Exercise —
All the lines below need retyping exactly, apart from the images.

Data records —
^^^^

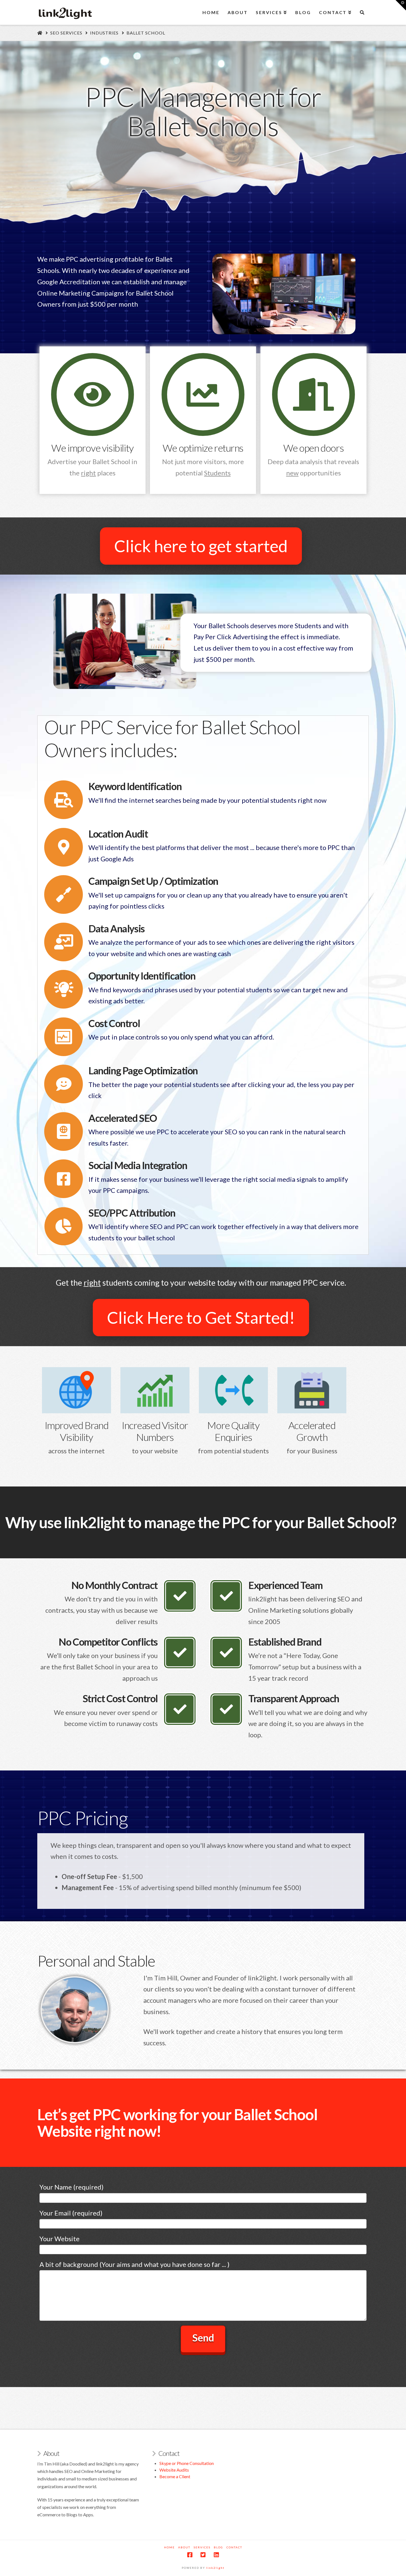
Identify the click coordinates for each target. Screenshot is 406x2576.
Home (169, 2547)
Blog (218, 2547)
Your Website (59, 2239)
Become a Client (174, 2476)
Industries (104, 32)
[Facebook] (189, 2555)
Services (202, 2547)
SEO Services (66, 32)
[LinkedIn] (216, 2555)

^^^^

Written answer —
Identify the click coordinates for each target. Screenshot is 406x2576.
Home (169, 2547)
Blog (218, 2547)
Your Website (59, 2239)
Become a Client (174, 2476)
Industries (104, 32)
[Facebook] (189, 2555)
Services (202, 2547)
SEO Services (66, 32)
[LinkedIn] (216, 2555)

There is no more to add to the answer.